Mud caked on my jeans. Rain-soaked shirt plastered to my skin, cold now that we've stopped moving. My hair dripping down my back. The burn in my arms from hauling the colt through the storm.
And the way my pulse is beating low and fast—not from the run anymore, but from how close Eli is standing now that we've stopped moving.
Heat pools low in my stomach, having nothing to do with the temperature in here.
Too close.
He hasn't said a word.
That's how I know something's different.
Eli is quiet when he's thinking, but this is something else. This is restraint. His body is still, shoulders tight, like he's holding himself in place by force. I don't look at him right away, but I don't need to. I can feel him there. Solid. Familiar. A presence that fills the space whether I invite it or not.
Five minutes ago, we were moving. Solving. Reacting.
Now we're just… here.
The awareness settles in slow and heavy. This isn't accidental. This isn't the storm's fault. This is what happens when we stop pretending we don't feel it.
My hand tightens on the lead without me meaning to.
And then the memory hits.
The porch. The rough scrape of his stubble against my skin. The way his hands framed my face like he needed to anchorhimself there. The kiss wasn't careful. It wasn't curious. It landed hard, like something he'd been holding back too long.
Like something he didn't trust himself with.
My mouth still remembers it. The pressure. The certainty. The way he pulled back just enough to breathe before saying the thing that's been sitting under my skin ever since.
I just needed to know that you're still there.
My throat tightens.
I don't know what scares me more—that he needed to know, or that the answer was yes without me having to think about it.

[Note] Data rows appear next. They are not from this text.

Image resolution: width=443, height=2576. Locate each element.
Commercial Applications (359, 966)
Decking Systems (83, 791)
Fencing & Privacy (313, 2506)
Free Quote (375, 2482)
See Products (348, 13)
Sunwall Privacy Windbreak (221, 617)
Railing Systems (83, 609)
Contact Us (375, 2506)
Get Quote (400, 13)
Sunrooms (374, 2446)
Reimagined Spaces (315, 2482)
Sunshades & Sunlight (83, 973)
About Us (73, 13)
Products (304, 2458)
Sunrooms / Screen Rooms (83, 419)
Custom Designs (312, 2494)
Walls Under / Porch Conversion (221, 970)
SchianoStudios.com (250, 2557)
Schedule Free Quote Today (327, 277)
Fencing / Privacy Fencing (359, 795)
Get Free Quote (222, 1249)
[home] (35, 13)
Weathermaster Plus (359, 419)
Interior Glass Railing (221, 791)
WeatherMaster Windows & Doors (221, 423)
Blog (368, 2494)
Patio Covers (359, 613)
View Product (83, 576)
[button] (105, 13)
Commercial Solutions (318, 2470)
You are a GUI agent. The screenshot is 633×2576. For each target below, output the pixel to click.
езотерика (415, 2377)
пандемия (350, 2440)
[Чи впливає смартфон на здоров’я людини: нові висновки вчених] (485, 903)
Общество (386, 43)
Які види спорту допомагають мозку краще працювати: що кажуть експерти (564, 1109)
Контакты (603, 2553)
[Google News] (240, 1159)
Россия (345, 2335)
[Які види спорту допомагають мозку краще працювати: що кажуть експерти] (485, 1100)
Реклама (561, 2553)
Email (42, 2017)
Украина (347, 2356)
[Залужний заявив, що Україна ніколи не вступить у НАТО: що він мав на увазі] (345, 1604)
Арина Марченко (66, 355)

The colt shifts, bumping my hip lightly, grounding me back in the present. I murmur to him without looking away from the space in front of me, voice low and steady. It's easier to focus on him. On something that needs calm instead of clarity.
Eli shifts his weight beside me.
The smallest movement. Barely anything.
But my pulse jumps anyway.
The air feels charged now, different from the chaos outside. Thicker. Waiting. Like the moment right before something breaks, or changes, or can't be undone.
And we're both standing perfectly still, pretending we don't feel it.